====== Extract
Specifically, there are a bunch of new antibiotic resistant bacteria evolving out there. As we move on to different antibiotics to kill those strains, and they in turn evolve to resist those antibiotics as well, is it possible that there may come a time when they’re susceptible to the original antibiotics again? Full circle here doesn’t necessarily mean they have to be genetically identical.
I’m not an expert, but it only took a few decades for antibiotic resistance to evolve. If resistance to antibiotics XYZ loses its survival value, that trait will go down. But I don’t know if it would ever truly disappear from earth.
I assume some bacteria will still retain plasmids which code for resistance for the forseeable future, so those genes can be transferred back into population if they are needed again rather than evolved from scratch.
According to Ray Kurzweil, sometime in the 2020s (which I think is optimistic) nanobots that can be injected into the body will be medically possible, and one of the possible tasks of these bots will be to kill pathogenic bacteria. I don’t know if bacteria could ever evolve a way to defeat microscopic robots which can literally tear the bacteria apart via various means. But like I said, 2020 sounds optimistic, but I wouldn’t be surprised if something like that existed in the 2040s.
============
====== Listed entries
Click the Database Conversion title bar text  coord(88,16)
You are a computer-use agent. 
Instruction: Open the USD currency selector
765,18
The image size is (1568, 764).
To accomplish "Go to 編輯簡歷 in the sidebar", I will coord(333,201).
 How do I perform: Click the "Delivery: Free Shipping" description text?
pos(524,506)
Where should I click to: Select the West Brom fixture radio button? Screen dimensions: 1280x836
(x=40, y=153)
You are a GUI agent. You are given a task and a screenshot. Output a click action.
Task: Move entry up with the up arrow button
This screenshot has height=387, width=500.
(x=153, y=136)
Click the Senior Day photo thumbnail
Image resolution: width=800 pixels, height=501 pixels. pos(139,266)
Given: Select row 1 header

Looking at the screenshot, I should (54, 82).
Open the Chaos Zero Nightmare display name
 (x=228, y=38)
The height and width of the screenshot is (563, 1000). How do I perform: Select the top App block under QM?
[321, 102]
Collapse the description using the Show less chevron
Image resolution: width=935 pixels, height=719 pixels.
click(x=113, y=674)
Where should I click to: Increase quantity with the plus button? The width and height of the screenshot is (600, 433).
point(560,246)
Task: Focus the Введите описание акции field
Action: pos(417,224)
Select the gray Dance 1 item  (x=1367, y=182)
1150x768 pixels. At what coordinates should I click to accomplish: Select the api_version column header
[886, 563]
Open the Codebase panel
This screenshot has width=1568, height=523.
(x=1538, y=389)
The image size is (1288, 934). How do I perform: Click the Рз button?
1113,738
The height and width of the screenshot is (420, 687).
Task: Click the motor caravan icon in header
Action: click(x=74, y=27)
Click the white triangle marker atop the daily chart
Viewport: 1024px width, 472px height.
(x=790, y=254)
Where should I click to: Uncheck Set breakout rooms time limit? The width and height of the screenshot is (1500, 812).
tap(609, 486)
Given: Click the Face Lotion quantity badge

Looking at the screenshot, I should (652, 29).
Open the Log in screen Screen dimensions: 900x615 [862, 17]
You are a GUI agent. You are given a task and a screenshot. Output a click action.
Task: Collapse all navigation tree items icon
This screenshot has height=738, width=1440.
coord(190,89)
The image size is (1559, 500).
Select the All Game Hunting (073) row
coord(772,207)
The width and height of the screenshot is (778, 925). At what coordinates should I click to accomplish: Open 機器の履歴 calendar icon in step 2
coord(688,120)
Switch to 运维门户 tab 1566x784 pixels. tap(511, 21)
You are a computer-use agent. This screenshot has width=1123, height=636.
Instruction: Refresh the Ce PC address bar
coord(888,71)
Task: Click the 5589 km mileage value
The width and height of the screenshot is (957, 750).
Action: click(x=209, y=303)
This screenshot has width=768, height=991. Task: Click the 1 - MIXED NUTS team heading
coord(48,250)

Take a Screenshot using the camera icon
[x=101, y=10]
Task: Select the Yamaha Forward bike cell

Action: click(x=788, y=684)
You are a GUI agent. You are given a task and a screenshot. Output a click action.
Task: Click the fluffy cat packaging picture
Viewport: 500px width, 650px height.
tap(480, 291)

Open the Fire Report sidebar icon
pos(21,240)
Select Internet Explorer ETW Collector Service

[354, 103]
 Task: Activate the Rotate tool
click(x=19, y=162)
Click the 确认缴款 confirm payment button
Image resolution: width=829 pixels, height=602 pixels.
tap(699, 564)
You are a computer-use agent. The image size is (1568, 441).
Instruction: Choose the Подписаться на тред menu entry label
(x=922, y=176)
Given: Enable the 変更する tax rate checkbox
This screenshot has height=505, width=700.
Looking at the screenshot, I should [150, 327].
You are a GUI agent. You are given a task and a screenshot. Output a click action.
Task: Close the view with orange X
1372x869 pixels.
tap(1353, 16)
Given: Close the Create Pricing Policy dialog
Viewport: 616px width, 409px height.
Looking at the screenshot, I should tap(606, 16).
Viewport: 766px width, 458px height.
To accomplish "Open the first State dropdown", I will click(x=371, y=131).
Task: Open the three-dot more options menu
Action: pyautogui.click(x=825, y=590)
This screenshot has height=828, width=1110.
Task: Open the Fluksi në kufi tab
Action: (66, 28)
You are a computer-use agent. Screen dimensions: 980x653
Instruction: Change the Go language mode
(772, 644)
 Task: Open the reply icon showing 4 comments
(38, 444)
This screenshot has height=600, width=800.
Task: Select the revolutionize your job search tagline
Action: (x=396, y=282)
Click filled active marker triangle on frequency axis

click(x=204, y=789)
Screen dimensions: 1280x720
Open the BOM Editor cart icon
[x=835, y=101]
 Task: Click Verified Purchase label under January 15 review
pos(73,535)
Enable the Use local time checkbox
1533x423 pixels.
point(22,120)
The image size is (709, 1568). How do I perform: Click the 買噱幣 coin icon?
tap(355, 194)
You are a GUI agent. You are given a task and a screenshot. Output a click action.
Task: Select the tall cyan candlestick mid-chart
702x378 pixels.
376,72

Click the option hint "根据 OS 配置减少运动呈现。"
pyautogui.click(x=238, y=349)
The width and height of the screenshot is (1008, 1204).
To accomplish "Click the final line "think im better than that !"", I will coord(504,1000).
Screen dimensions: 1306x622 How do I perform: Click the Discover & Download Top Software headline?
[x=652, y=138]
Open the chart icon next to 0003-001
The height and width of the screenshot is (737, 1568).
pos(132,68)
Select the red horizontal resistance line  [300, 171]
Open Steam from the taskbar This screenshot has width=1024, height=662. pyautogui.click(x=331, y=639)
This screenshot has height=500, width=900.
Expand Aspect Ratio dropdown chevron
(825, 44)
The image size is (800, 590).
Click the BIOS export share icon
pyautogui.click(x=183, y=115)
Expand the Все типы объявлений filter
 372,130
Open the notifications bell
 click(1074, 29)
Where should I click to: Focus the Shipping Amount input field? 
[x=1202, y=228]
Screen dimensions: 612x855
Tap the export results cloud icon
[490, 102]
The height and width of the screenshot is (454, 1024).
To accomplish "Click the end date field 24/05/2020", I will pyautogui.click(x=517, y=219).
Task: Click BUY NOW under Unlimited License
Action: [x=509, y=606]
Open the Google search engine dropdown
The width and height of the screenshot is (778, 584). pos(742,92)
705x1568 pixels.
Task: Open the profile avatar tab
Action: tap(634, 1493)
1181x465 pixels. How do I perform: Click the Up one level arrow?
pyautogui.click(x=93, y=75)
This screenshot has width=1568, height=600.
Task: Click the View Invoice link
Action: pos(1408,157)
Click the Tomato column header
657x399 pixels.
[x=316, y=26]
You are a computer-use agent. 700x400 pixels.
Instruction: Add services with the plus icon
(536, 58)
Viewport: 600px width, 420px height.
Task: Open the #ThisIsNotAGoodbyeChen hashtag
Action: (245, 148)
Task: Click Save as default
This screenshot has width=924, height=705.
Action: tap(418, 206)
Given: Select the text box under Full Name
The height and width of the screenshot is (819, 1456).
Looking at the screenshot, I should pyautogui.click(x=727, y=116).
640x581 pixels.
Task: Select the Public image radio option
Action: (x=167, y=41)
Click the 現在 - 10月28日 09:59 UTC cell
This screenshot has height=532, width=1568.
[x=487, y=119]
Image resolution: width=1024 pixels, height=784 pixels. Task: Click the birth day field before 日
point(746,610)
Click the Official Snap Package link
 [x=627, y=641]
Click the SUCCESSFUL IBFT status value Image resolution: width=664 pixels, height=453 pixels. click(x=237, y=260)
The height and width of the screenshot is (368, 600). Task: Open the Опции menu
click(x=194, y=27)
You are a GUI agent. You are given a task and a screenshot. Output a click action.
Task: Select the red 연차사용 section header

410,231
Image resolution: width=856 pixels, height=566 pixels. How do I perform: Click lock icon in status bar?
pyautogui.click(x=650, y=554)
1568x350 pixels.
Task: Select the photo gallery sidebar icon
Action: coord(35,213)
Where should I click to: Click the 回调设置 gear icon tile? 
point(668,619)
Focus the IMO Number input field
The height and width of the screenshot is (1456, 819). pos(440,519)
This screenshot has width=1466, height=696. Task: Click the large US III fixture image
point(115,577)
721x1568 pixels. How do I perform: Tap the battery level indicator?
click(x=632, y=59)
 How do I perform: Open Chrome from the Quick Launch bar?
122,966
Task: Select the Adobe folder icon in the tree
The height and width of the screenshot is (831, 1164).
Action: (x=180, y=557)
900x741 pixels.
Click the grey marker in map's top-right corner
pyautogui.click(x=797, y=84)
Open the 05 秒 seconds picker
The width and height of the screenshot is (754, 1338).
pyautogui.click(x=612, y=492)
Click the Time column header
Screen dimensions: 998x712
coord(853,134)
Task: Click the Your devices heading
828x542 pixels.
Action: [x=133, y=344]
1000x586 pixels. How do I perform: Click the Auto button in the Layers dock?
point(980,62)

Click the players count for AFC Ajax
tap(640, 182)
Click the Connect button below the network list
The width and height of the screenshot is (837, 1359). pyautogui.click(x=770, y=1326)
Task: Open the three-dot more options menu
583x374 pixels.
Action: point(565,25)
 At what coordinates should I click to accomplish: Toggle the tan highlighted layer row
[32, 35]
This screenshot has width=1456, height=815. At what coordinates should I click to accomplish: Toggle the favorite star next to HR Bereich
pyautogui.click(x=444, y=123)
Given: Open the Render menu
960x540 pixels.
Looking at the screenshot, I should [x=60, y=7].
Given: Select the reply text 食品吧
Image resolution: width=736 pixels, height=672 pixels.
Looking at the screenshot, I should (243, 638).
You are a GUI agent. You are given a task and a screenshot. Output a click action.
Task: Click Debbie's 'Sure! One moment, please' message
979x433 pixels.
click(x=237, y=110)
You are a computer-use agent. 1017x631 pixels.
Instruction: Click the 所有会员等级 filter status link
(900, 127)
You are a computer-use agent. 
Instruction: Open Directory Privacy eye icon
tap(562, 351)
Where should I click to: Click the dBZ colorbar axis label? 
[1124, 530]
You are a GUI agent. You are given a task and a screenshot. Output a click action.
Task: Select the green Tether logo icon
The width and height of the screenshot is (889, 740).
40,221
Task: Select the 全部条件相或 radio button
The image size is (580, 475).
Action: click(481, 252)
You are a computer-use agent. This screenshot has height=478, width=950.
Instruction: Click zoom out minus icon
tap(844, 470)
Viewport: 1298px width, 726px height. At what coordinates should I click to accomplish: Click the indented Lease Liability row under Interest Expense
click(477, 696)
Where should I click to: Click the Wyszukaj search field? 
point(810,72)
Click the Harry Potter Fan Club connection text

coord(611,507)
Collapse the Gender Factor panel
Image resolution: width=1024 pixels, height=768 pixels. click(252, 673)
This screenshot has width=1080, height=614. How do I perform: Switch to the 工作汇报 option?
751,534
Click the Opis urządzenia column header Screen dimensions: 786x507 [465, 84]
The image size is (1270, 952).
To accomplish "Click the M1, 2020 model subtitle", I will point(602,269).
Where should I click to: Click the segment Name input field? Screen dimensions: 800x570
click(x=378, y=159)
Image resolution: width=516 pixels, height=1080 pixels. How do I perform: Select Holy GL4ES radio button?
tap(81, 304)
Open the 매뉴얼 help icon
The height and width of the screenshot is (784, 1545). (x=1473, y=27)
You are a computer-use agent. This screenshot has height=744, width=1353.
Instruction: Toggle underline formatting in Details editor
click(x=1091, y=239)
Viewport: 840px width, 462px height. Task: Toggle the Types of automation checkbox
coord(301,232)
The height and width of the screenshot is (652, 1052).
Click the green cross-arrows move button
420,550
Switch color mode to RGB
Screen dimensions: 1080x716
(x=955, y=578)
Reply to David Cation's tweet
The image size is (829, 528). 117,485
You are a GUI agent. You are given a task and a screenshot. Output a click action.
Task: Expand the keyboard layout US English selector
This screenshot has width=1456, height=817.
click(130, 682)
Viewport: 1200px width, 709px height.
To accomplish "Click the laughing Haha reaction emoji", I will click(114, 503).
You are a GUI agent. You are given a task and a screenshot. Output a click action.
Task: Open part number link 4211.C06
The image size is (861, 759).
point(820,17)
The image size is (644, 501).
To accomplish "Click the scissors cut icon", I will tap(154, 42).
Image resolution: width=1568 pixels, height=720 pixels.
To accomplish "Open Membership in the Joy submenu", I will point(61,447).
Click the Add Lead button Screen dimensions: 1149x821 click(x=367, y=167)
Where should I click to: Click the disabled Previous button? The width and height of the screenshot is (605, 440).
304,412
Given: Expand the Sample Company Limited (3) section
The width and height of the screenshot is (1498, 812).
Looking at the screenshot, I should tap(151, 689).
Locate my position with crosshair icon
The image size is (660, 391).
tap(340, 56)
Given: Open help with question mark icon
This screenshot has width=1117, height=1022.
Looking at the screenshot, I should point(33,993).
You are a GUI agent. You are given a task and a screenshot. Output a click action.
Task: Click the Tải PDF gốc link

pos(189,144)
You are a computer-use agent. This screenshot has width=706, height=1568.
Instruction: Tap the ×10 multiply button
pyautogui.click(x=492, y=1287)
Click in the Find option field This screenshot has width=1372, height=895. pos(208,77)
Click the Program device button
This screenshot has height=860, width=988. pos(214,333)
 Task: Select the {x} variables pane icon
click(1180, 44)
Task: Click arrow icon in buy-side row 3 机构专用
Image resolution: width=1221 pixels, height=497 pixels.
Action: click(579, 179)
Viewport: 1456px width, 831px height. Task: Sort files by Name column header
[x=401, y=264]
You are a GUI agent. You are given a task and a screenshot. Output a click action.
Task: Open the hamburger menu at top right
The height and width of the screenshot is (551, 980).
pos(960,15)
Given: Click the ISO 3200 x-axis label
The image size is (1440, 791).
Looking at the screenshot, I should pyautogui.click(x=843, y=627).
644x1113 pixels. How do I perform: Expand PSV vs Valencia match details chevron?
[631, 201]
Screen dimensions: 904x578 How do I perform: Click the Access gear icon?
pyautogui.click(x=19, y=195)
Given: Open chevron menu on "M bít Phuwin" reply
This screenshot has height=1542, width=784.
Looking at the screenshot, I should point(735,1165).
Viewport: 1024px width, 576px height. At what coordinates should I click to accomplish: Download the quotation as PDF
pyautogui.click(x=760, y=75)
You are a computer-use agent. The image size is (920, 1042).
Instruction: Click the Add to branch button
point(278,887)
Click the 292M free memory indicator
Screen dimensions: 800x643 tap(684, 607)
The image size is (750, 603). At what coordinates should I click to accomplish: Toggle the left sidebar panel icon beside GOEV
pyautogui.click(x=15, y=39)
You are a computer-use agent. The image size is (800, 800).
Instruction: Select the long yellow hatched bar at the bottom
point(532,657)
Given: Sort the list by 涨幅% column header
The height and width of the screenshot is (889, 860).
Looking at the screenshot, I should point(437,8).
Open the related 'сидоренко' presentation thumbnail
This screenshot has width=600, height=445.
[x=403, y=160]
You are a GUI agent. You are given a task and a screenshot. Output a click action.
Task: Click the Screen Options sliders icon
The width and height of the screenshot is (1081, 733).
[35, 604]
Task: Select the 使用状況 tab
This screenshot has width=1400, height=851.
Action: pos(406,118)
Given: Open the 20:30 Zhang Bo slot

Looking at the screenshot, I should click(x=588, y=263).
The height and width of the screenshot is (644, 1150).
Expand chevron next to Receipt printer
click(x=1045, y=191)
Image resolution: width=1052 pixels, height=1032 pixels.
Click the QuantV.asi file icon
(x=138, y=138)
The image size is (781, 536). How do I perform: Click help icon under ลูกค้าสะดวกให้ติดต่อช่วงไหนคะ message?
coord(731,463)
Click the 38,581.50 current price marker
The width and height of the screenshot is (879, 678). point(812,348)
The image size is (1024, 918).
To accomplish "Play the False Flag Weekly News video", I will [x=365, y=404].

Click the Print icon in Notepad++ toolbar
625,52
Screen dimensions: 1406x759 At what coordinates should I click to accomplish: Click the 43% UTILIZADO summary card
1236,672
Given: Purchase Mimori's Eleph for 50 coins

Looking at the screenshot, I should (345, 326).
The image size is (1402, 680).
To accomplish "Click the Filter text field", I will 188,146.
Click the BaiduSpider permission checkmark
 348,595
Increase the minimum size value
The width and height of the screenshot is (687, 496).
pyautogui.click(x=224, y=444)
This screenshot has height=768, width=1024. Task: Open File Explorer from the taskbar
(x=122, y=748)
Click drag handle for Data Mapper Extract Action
============
[Required work] Reproduce the part of the discussion on antibiotic resistance that starts at the words "I assume some" and stops after the words "evolved from scratch.".

[Completed exercise]
I assume some bacteria will still retain plasmids which code for resistance for the forseeable future, so those genes can be transferred back into population if they are needed again rather than evolved from scratch.